Thursday, October 6, 2016

Ex-Twins watch: Rene Rivera

It's been five years since Rene Rivera caught for the Twins, and he had such an undistinguished time of it in 2011 that many have probably forgotten it. He played in 45 games, had 114 plate appearances, and hit .144.

He re-upped with the Twins on a minor league deal in 2012, spent the entire season in the minors, was not called up for September, vented in a tweet that he quickly deleted, and wound up signing with San Diego. He got a little time in 2013 and quite a bit of time in 2014 -- he was the Padres' No. 1 catcher and actually hit a bit.

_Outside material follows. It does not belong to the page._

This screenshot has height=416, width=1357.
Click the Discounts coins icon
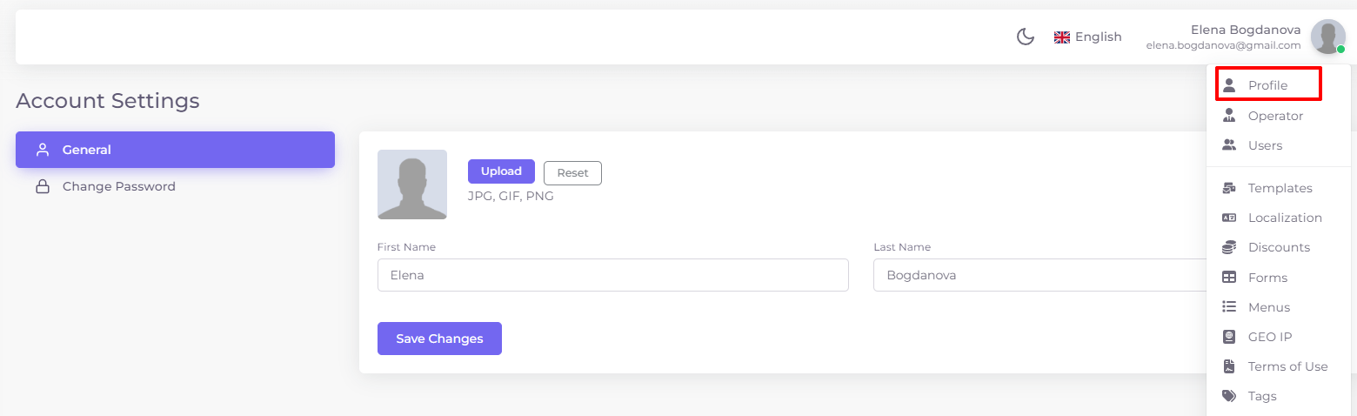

Then he was packaged in a three-way trade that sent him to Tampa Bay -- a trade known at the time as the Wil Myers trade and that may ultimately be known as the Trea Turner trade. He didn't hit for the Rays, and they released him this spring, and he signed with the Mets, where he wound up in a three-way timeshare of the catching job.

Rivera started Wednesday's wild card game for the Mets, and one of the running pieces of commentary -- both on the ESPN broadcast and on my Twitter feed -- was the quality (or lack of it) in his pitch framing. The general consensus was that Rivera was costing the Mets pitchers strikes, particularly at the bottom of the strike zone.

Rivera is supposed to be a good defensive catcher, but that's a label that gets attached to veterans who don't hit much. Rivera is 33 now, he doesn't hit much, he must be a defensive specialist.

I asked myself about halfway through the game Wednesday: Would the Twins have been better off with Rivera as their backup catcher than Juan Centeno? (Centeno, by the way, made his major league debut with the Mets.)

Rivera slashed .222/.291/.341 this year for the Mets in 207 plate appearances; he caught 481.2 innings in which he was charged with three passed balls and was involved in 19 wild pitches, and he threw out 30 percent of base stealers (league average 27 percent).

Centeno slashed .261/.312/.392 in 192 plate appearances. He caught 438.2 innings with five passed balls, 33 wild pitches (!) and threw out 14 percent of base stealers.

Centeno is the better hitter. Rivera is the better receiver. I think that's pretty obvious. Rivera got a little more playing time. Neither should be a regular catcher.

I'd prefer the Rivera type of backup catcher, a guy who doesn't actively damage the defense when he's playing. As I've observed repeatedly, Paul Molitor appears to value hitters over gloves, and Centeno is just another example of that.

In truth, the question of the No. 2 catcher is secondary to the Twins this winter. The presumption is that Kurt Suzuki won't be back, and the No. 1 job has no obvious heir.